Check each line of the records below and collect those holding "Uncheck".
** Opening Source information block **
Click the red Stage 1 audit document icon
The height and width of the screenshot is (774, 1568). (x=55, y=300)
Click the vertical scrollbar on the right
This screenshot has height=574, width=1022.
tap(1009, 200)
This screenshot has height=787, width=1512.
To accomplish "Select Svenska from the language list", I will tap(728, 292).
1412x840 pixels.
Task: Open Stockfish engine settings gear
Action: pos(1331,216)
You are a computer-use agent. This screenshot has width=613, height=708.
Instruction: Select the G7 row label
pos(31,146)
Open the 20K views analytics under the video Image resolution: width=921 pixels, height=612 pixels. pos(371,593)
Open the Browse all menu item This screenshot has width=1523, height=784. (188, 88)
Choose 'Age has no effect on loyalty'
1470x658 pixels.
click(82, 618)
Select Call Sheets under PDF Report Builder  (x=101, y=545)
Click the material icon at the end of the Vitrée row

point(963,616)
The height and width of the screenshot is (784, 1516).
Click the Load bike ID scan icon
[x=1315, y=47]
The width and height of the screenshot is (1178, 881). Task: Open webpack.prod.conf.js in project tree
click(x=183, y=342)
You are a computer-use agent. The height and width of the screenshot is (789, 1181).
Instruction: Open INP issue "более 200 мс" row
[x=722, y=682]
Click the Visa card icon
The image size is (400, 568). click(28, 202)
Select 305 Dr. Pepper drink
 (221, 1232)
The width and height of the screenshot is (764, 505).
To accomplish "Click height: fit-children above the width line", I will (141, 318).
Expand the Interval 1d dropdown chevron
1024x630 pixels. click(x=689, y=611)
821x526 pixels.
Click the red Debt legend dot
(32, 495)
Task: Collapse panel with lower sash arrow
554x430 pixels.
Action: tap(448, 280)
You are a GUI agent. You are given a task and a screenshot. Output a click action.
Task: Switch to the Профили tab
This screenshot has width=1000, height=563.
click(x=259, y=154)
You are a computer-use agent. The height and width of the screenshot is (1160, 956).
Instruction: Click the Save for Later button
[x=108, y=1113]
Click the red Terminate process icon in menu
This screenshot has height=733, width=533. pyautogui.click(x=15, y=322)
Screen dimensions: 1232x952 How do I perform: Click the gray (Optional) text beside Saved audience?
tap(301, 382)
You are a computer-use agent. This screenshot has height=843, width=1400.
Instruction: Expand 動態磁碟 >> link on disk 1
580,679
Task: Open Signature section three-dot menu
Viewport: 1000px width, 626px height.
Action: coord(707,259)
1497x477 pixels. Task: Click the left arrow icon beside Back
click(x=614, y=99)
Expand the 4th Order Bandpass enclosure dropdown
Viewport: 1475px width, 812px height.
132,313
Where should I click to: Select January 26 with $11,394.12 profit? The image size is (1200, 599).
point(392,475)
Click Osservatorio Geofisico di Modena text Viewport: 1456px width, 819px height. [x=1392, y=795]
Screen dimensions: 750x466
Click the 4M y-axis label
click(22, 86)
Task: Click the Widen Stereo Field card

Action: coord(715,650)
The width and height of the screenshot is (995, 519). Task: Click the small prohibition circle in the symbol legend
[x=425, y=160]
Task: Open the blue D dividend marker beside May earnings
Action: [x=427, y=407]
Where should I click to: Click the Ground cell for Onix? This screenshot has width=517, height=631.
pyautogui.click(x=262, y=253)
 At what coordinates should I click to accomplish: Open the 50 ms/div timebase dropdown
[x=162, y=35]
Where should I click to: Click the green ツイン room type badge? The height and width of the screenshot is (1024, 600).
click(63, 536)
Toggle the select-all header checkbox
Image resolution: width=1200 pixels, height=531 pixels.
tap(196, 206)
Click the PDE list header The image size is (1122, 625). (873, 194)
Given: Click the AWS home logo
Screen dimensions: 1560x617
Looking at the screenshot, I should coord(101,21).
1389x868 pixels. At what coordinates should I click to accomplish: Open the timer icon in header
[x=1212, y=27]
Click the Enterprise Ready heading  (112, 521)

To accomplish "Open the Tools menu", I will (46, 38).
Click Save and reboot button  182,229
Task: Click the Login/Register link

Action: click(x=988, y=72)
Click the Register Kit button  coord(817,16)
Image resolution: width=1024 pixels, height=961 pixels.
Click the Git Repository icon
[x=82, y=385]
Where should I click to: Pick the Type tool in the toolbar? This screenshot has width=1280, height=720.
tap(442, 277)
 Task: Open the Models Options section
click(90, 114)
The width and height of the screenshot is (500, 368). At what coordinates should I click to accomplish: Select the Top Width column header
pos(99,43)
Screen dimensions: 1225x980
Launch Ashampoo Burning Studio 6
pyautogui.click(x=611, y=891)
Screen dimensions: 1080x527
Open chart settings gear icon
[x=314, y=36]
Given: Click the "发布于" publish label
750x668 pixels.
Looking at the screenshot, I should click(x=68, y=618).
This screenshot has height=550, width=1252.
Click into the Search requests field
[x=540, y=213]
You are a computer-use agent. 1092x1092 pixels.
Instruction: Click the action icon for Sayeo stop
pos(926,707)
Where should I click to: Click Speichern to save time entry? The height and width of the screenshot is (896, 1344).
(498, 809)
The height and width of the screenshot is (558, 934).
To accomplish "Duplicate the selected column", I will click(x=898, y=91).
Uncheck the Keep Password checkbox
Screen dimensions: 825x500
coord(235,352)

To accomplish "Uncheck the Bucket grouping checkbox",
** Closing Source information block **
▸ Answer below
Uncheck the Keep Password checkbox
To accomplish "Uncheck the Bucket grouping checkbox",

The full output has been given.